Pope had, in proportions very nicely adjusted to each other, all the qualities that constitute genius. He had invention, by which new trains of events are formed, and new scenes of imagery displayed, as in the Rape of the Lock; and by which extrinsick and adventitious embellishments and illustrations are connected with a known subject, as in the Essay on Criticism. He had imagination, which strongly impresses on the writer’s mind, and enables him to convey to the reader, the various forms of nature, incidents of life, and energies of passion, as in his Eloisa, Windsor Forest, and Ethick Epistles. He had judgment, which selects from life or nature what the present purpose requires, and by separating the essence of things from its concomitants, often makes the representation more powerful than the reality: and he had colours of language always before him, ready to decorate his matter with every grace of elegant expression, as when he accommodates his diction to the wonderful multiplicity of Homer’s sentiments and descriptions.

Poetical expression includes sound as well as meaning; “Musick,” says Dryden, “is inarticulate poetry;” among the excellencies of Pope, therefore, must be mentioned the melody of his metre. By perusing the works of Dryden, he discovered the most perfect fabrick of English verse, and habituated himself to that only which he found the best; in consequence of which restraint, his poetry has been censured as too uniformly musical, and as glutting the ear with unvaried sweetness. I suspect this objection to be the cant of those who judge by principles rather than perception; and who would even themselves have less pleasure in his works, if he had tried to relieve attention by studied discords, or affected to break his lines and vary his pauses.

But, though he was thus careful of his versification, he did not oppress his powers with superfluous rigour. He seems to have thought, with Boileau, that the practice of writing might be refined till the difficulty should overbalance the advantage. The construction of his language is not always strictly grammatical; with those rhymes, which prescription had conjoined, he contented himself, without regard to Swift’s remonstrances, though there was no striking consonance; nor was he very careful to vary his terminations, or to refuse admission, at a small distance, to the same rhymes.

To Swift’s edict, for the exclusion of alexandrines and triplets, he paid little regard; he admitted them, but, in the opinion of Fenton, too rarely; he uses them more liberally in his translation than his poems.

He has a few double rhymes; and always, I think, unsuccessfully, except once in the Rape of the Lock.

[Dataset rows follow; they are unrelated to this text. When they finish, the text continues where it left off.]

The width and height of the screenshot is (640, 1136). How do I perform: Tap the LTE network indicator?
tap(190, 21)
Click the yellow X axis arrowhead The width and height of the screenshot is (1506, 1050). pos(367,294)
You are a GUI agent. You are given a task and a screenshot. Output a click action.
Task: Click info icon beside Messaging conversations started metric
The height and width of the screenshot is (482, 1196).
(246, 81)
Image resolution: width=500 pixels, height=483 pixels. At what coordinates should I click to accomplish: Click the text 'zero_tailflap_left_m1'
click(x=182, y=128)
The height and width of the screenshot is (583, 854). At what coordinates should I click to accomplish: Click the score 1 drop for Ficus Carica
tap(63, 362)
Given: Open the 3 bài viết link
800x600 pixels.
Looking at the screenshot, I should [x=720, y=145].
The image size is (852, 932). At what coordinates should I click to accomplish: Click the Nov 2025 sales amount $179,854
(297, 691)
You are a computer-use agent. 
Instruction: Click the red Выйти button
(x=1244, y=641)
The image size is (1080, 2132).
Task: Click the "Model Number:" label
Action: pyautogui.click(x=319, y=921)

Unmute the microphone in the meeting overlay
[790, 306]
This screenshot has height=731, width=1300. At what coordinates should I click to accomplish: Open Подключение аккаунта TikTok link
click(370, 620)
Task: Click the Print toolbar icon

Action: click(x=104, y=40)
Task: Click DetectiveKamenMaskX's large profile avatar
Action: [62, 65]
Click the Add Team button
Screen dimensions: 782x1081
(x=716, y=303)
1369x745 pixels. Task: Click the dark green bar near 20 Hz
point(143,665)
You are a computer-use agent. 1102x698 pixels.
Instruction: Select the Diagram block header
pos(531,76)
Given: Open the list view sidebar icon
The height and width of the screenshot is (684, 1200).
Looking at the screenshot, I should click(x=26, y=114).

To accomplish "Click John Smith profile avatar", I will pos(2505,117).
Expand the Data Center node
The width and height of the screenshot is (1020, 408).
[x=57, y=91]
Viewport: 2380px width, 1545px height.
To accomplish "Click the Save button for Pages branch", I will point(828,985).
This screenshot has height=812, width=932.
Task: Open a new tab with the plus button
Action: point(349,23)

Expletives he very early ejected from his verses; but he now and then admits an epithet rather commodious than important. Each of the six first lines of the Iliad might lose two syllables with very little diminution of the meaning; and sometimes, after all his art and labour, one verse seems to be made for the sake of another. In his latter productions the diction is sometimes vitiated by French idioms, with which Bolingbroke had, perhaps, infected him.

I have been told, that the couplet by which he declared his own ear to be most gratified, was this:

Lo, where Mæotis sleeps, and hardly flowsThe freezing Tanais through a waste of snows.

But the reason of this preference I cannot discover.